The Mundaring Branch Railway is a historical section of the original Eastern Railway main line across the Darling Scarp in the Western Australian Government Railways (WAGR) system.

Name variation 
It has had a number of names in WAGR records – including:

 Smiths Mill Line (locality later known as Glen Forrest) after the Eastern Railway was moved to the new line to the north – 1890s to 1920s
 The Mundaring Loop, or Mundaring Line – 1930s to 1950s

There was confusion in the naming of the Mahogany Creek Deviation. The Mahogany Creek railway stopping place was on the Mundaring Branch Railway between Glen Forrest and Mundaring. However the Mahogany Creek Deviation was the incorrect name for the new line that followed the line of the Jane Brook to Mount Helena. It was on the second route of the Eastern Railway constructed in the 1880s to early 1890s, and it passed through the Swan View Tunnel, well to the north of the original Mahogany Creek stopping place and the creek itself.

Connections 
The Branch commenced at Bellevue railway station, moving up the slope to Greenmount.
Steep gradients and deviation inclines occurred through to Glen Forrest.
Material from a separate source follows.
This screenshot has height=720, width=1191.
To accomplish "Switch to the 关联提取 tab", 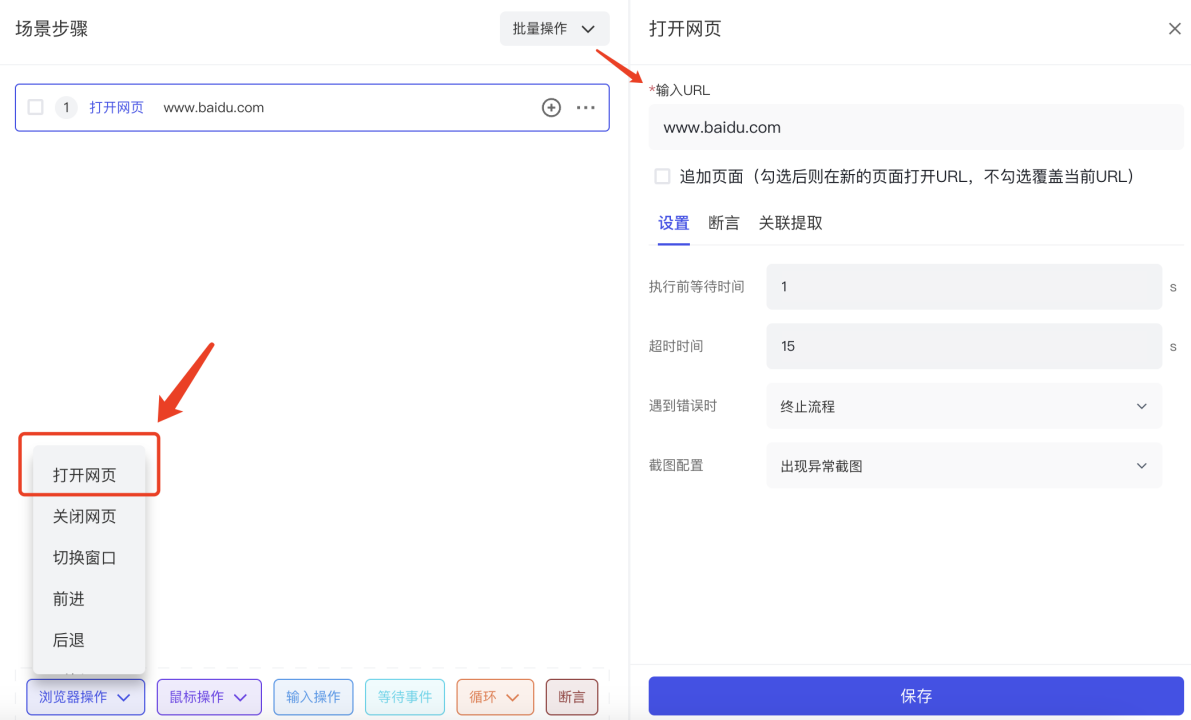I will (790, 223).
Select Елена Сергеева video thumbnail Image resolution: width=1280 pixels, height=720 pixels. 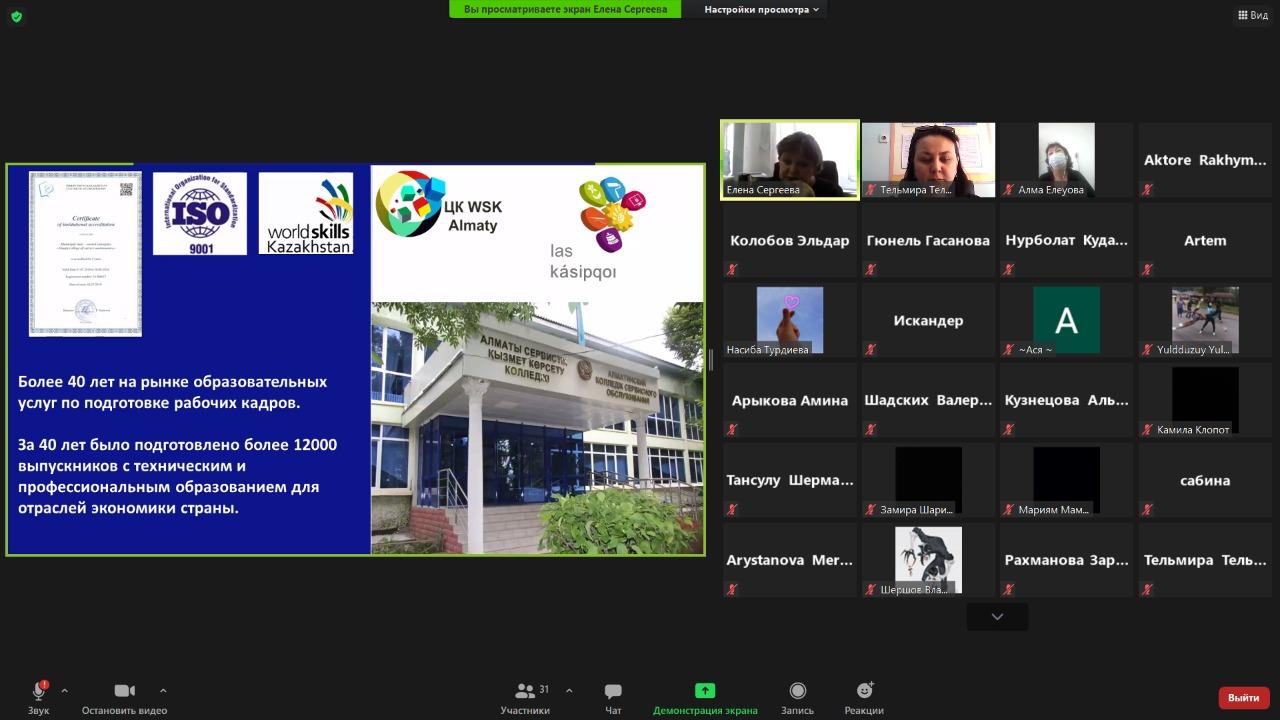[790, 160]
It connected with the newer line at Mount Helena.

Mundaring was the junction point where the Mundaring Weir Branch Railway commenced.
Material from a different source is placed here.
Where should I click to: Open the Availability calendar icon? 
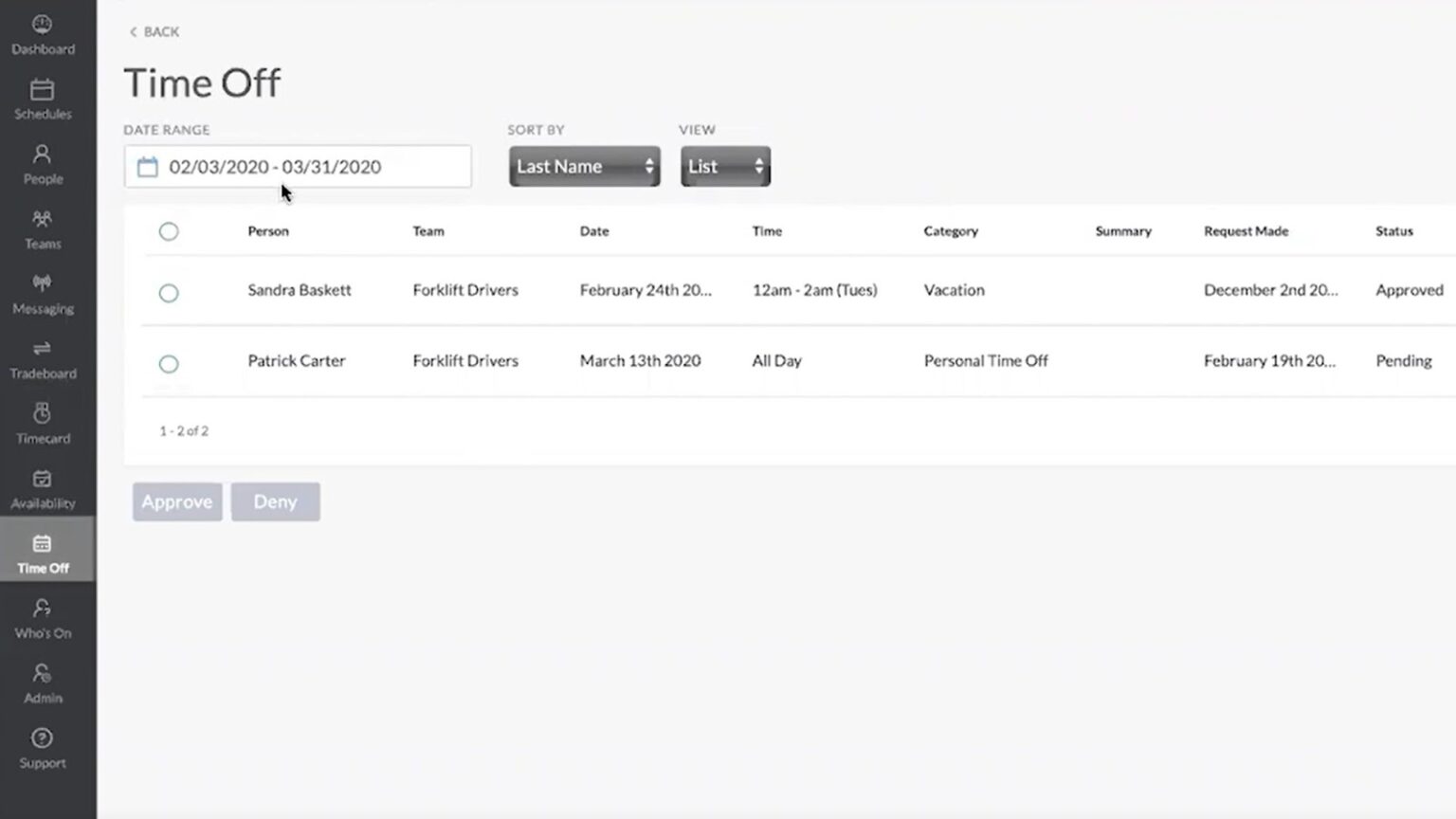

Timetabled passenger services on this branch (until closure in early 1954) tended to terminate at Sawyers Valley.

Closure 
Traffic ceased running in 1954; the line was closed by Parliament in 1966.

Following closure, it eventually became part of the Railway Reserve Heritage Trail.

Stopping places and sidings
 Bellevue
 Greenmount
 Greenmount Quarry siding
 Mountain Quarry siding
 Boya
 Hudman Road Quarry siding
 Darlington
 Glen Forrest (originally Smith's Mill)
 Statham Brickworks Siding
 Nyaannia
 Zamia (highest point on line at 1,007 feet)
 Mundaring
 Mundaring Weir line just outside Mundaring railway yard
 Sawyers Valley
 Mount Helena

References

Further reading 

 
 Elliot, Ian  Mundaring a History of the Shire. 1983.   
 Quinlan, Howard & Newland, John R.  Australian Railway Routes 1854-2000  2000. 
 Watson, Lindsay The Railway History of Midland Junction. 1995.  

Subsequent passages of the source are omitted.